### Text provided ###

Bernatovicz began separating his food scraps consistently when DSNY rolled out the first Smart Bins in Astoria as part of a limited pilot in December 2021.

DSNY is aiming to install 400 Smart Bins throughout the boroughs, with about 250 in place now.

Drop-off sites across the city, like those in community gardens, only accept fruit, vegetables, tea bags and coffee grounds.

But Smart Bins — contents pictured here — accept meat, fish, bones, dairy products and even plastic bags.

That’s because all of the material dropped off in Smart Bins goes to commercial transfer stations and facilities, which can sort the organics from the trash. They use special equipment and high temperatures to break down the scraps.

Other collection methods deliver some material to community composters, whose processing capacity is more limited.

Sanitation worker Gavin Cleghorn picks up the organic material from the Smart Bins in Astoria.

In many cases, the same trucks that pick up organics from the city’s public schools empty out the bins, which happens at least five times a week.

Cleghorn and his partner Justin Somoano, pictured, will deliver the organic material to a transfer station in East Williamsburg, Brooklyn, run by the company Waste Management.

About two-thirds of organics from Queens, Brooklyn, Manhattan and the Bronx go to that site, where it’s sorted. Some might be sent to be composted in New Jersey, and the rest gets ‘digested’ by bacteria to become biogas.

Organic material from Staten Island stays in the borough, becoming compost at the 33-acre Staten Island compost facility.

In addition to food waste, the Staten Island facility also handles all the borough’s material from landscapers.

Trucks bring in grass clippings, tree branches and leaves, passing over a weigh station at the site. Landscaping material is processed separately from food waste.

Landscapers pay by the yard to discard the material and can also buy the resulting compost.

A machine called the Tiger separates plastic bags and other contaminants from food waste brought in all over the city.

“The material we get from the Green Markets is quite pure … pure vegetables,” said Ian Twine, DSNY’s deputy director of composting.

But material from other sites isn’t so pure. “The school material — that’s one reason the Tiger is around,” said Twine.

Ground organics are then transferred to giant piles. Over six to eight months, the material gets moved into different piles once or twice.

During the process, organisms like bacteria and worms break down the organic material into nutritious, decomposed matter.

### Information shown ###

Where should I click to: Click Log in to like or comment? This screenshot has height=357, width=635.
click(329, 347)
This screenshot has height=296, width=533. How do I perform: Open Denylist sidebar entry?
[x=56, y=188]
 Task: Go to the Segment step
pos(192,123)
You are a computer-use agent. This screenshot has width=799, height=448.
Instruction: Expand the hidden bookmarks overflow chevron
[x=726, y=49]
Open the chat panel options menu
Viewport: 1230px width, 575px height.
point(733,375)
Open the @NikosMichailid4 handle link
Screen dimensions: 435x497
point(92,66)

###

[Activity] Keep the piece on Smart Bins and food-scrap composting going, starting right after its last sentence.

[Response]
“It becomes dark — as they call it, black gold,” Twine said. “There’s physical turning and natural breakdown, nothing artificial added to this.”

In cold weather, steam rises off the mounds, which can heat up to between 120 to 140 degrees.

The finished compost takes another trip through a machine that filters out any last contaminants.

For nearly two years, the Staten Island compost facility has run its own bagging machine to package the compost on-site. Previously, DSNY paid for the compost to be packaged upstate and trucked back down to the city.

The compost is sold back to landscapers, and given away for free to nonprofits, parks, schools, community gardens and churches.

In the spring, DSNY will begin regular compost giveaways in communities, starting in Queens.

Unlike at the Staten Island facility, not everything New Yorkers separate out as compostable actually becomes compost.

At the moment, most food waste they separate makes its way to become biogas for energy use.

The digester eggs at the Newtown Creek Wastewater Treatment Plant turn food waste and sewage into methane, which is partly used to help power the facility and partly burned off.

Other food waste goes to the Pine Island Farm Digester Facility in western Massachusetts.

A sanitation worker walks along a new composting system that, upon state approval, will allow the Staten Island facility to process about 20 times as much food waste as it currently can.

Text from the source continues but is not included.